There’s also an acknowledgement that further challenges, such as gender-based violence, crime, slow land distribution, slow economic transformation, and corruption stand in the way of social cohesion.
Henkeman also finds hope for social cohesion in the IJR’s biennial South African Reconciliation Barometer Survey. Interesting findings include that in 2002 just over 70% of South Africans said unity is desirable; in 2019 it was 77.7%. In 2006, 60.8% of those interviewed said they think a united South Africa is possible. In 2019 this increased to 71.4%.
However, when South Africans were asked what their experience was versus what was desirable, only 51% of respondents had an experience of reconciliation. This disconnect between what South Africans want and their lived reality forms another part of the challenges the country faces today.
“If we continue to deny that, or we continue to try and move away from that conversation, we are not taking our society forward.”
The future
Concluding his keynote address, Henkeman advised that South Africans need to start making sense of “our liminal state”, the transition from the old to the new, but where the latter has not quite unfolded.

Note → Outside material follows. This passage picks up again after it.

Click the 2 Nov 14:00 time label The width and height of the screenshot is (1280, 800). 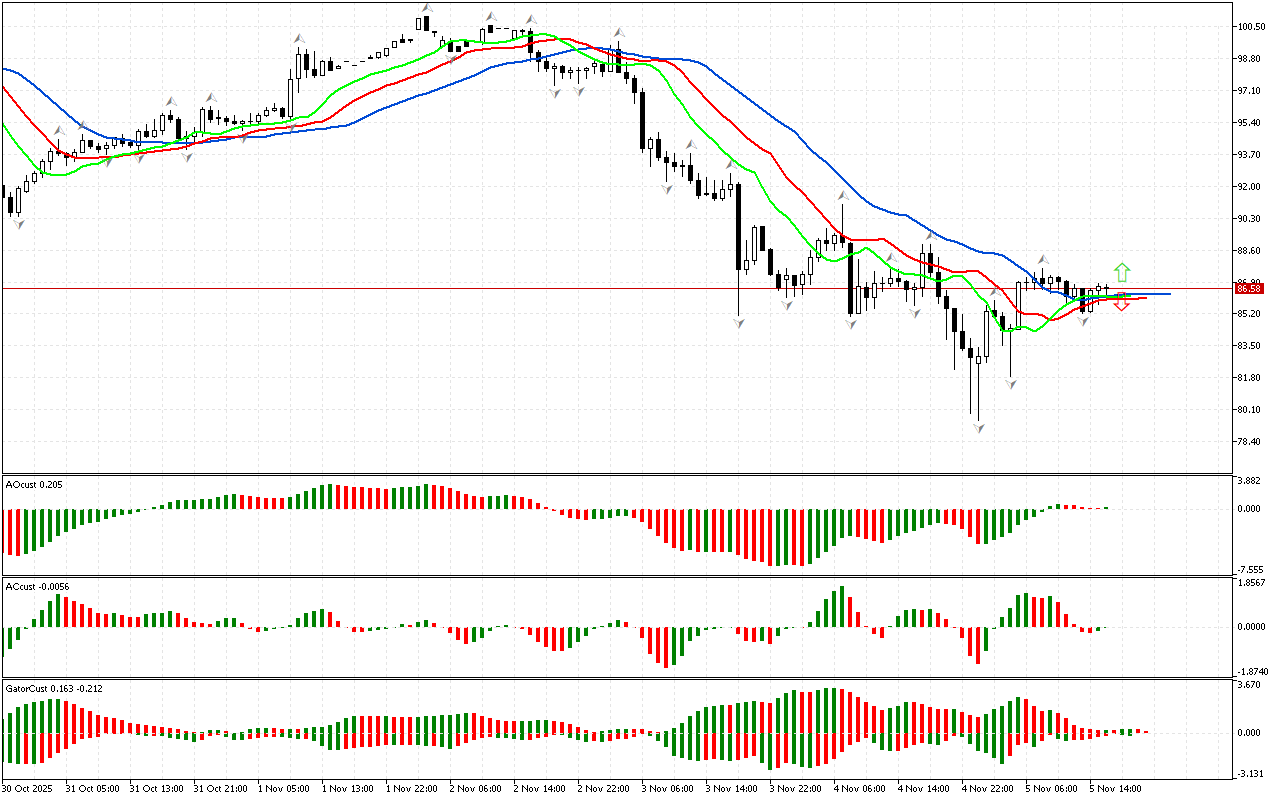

“That uncertainty about the new often paralyses you to take the bold steps,” he said. “We seem to be afraid to take that bold step; we need to [make] that transition.”
He said that South Africa must problematise its social realities; the things that people are uncomfortable with, such as inequality, but also whiteness and the social capital it affords.
“If we continue to deny that, or we continue to try and move away from that conversation, we are not taking our society forward,” he said.
“Unless we problematise some of the issues that we glibly talk about, social cohesion will remain a distant thing that we will never be able to embrace.”